Он вздрогнул при звуке моего голоса, и ноги его поехали по белой меловой пыли. Я догадалась, что он какое-то время назад напился и еще не до конца протрезвел. Его голубые глаза были затуманены, я увидела, как он их с усилием сводит, пытаясь на мне сосредоточиться.

– Доброе утро, – пролепетал он. – Черт, утро ведь?

Он хихикнул, и ноги его сами собой сделали пару шагов мне навстречу.

– Слушай, парень, – сказал он добродушно. – Где я, черт меня возьми? Ты не знаешь? Далеко от Хейверинг-Холла?

– Я не из этих мест, – ответила я. – Эта дорога ведет в деревню, к поместью Широкий Дол. Хейверинг-Холл тут где-то неподалеку, но я точно не знаю, в какой стороне.

Он оперся о шею лошади, чтобы устоять на ногах.

– Это деревенская дорога? – радостно спросил он. – Так это же замечательно – я так понимаю, я выиграл!

Его сияющая улыбка была такой счастливой, что я тоже невольно улыбнулась.

– Знаешь, – глуповато хихикнул он, – я ведь поспорил с Томми Харрапом на триста фунтов, что попаду домой раньше его.

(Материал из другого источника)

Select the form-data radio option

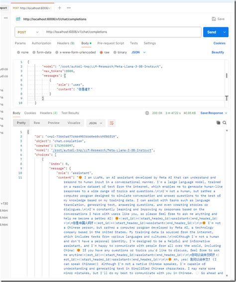point(34,52)
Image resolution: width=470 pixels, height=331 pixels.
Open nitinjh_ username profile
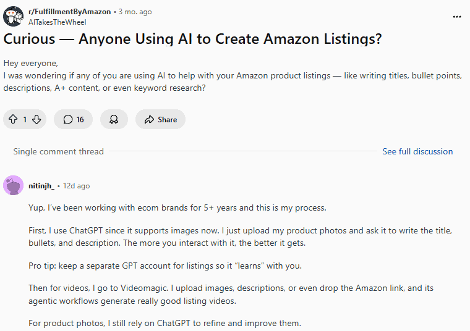coord(41,185)
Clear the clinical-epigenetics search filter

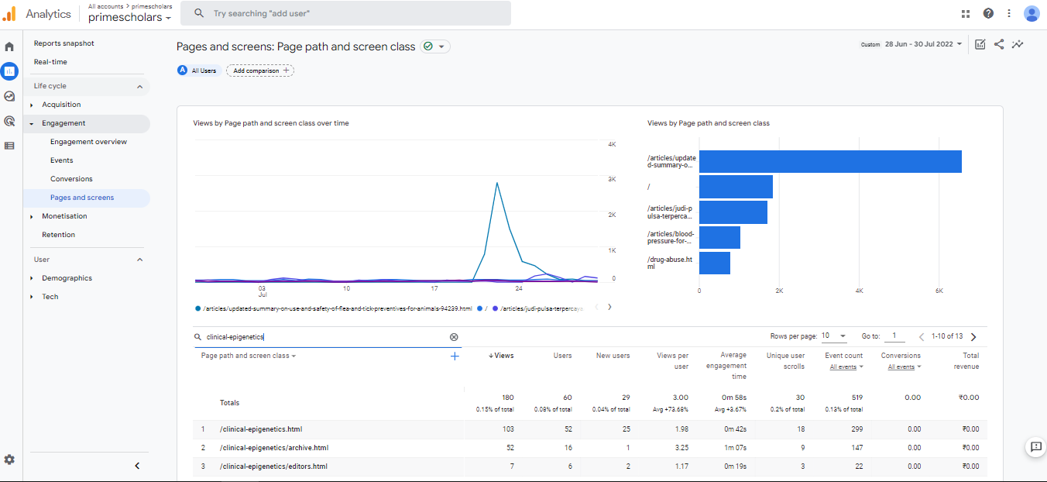tap(454, 337)
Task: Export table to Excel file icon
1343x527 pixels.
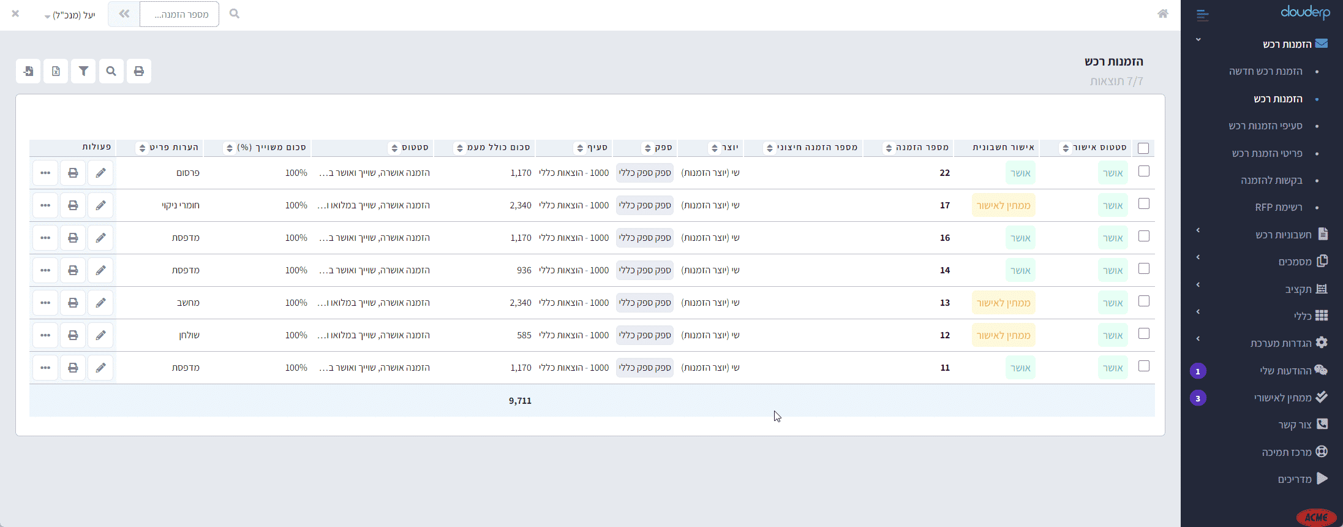Action: (56, 71)
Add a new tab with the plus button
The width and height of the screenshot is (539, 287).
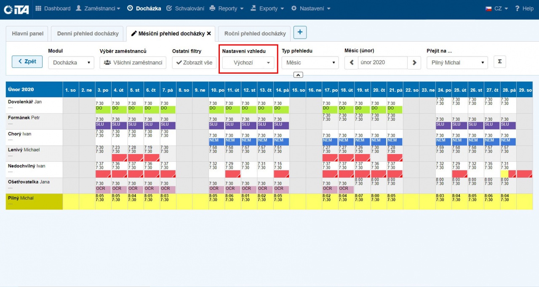pos(300,32)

А его тут нет!

– А это его дом? – озадаченно спросила я.

– Нет! – нетерпеливо ответил молодой человек. – Петуорт! Петуорт. Мы с ним были в таверне «Брайтонская красотка». Он заключил пари. Ему было ехать дальше, чем мне, поэтому я дал ему фору. Но теперь я выиграл! Триста фунтов!

– А откуда вы знаете, что он еще не дома? – спросила я.

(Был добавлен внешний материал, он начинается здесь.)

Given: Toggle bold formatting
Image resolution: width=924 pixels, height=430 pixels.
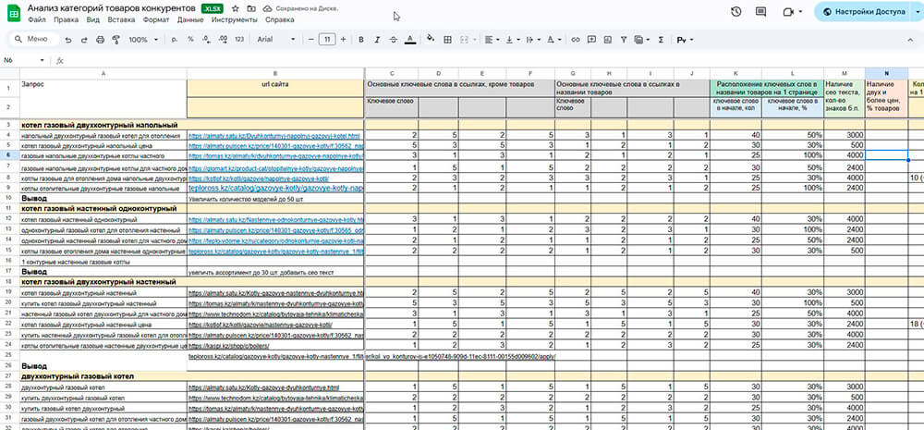Looking at the screenshot, I should point(360,40).
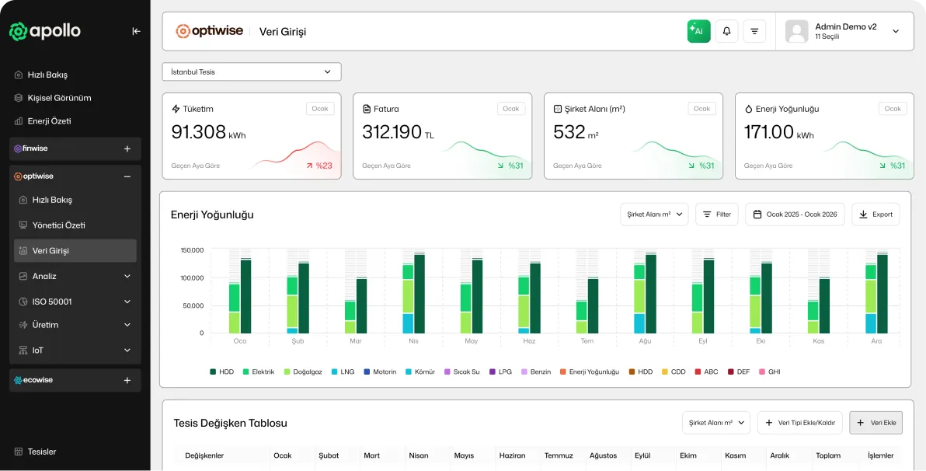Open the chart's Şirket Alanı m² dropdown
This screenshot has width=926, height=471.
click(x=653, y=215)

Я понимала, что наблюдаю первостатейную пьяную дурь, но не могла не смеяться, глядя на его веселое беспечное лицо.

Он внезапно посерьезнел.

– Священник! – сказал он. – Ты прав, парень. Это часть пари. Мне надо, чтобы священник засвидетельствовал время, когда я вернулся домой. Толковый ты парень! Вот тебе шиллинг.

Он запустил руку в глубокий карман сюртука и стал в нем шарить, пока я ждала.

– Пропал, – скорбно произнес он. – Пропал. Не знаю, где я его потратил. Ты-то знаешь, что я его не тратил. Но его все равно нет.

Я кивнула.

– Я тебе напишу расписку, – внезапно просиял он. – И расплачусь, когда получу содержание на следующий квартал.